Natalia glances up and smiles. “Hey! Just for two seconds, really.”
Emme raises her eyebrows at the wine.
“Didn’t want to waste any time,” Natalia says, her grin widening. She pours Emme a glass. A hammered metallic cuff twists loosely around her wrist.
“Sorry I’m a little late,” Emme says. “My mom called again; it kind of fucked up my whole afternoon.”
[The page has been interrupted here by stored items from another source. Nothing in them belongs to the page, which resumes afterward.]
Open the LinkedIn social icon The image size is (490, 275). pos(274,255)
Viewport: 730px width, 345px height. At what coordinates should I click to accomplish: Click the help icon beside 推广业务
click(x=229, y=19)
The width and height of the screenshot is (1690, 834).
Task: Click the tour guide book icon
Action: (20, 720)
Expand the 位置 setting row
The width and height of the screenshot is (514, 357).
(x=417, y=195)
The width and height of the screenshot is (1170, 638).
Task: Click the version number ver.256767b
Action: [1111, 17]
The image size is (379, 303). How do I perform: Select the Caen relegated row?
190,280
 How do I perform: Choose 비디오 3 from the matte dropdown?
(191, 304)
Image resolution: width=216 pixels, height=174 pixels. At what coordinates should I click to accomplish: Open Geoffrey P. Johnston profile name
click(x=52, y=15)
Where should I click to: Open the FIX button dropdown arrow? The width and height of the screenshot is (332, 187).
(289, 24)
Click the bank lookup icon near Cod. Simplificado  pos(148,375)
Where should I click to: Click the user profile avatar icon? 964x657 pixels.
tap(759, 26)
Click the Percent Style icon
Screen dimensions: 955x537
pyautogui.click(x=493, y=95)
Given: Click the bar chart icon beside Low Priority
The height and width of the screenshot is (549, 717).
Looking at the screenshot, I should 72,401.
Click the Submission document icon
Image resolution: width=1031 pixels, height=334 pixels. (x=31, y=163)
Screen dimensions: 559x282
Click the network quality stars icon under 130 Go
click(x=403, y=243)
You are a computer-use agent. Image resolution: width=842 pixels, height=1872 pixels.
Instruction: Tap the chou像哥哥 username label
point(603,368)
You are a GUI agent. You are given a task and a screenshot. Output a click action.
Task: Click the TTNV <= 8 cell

Natalia makes a noise of sympathy. The waiter slinks by, eyes on Natalia, and she takes the moment to wave him over and order: samosas, aloo ghobi, garlic naan. They hand their unopened menus back to him and he bustles away.
“What did she say?” Natalia asks. “Your mom?”
“She just wants me to come home,” Emme says. She sits on her hands, staring at the paper placemat in front of her. Natalia pushes the glass of wine closer to Emme, and Emme takes a sip. It’s cheap and sweet. She frowns.
“I know, it’s disgusting,” Natalia says, waving a hand dismissively. “Okay. And what did you say?”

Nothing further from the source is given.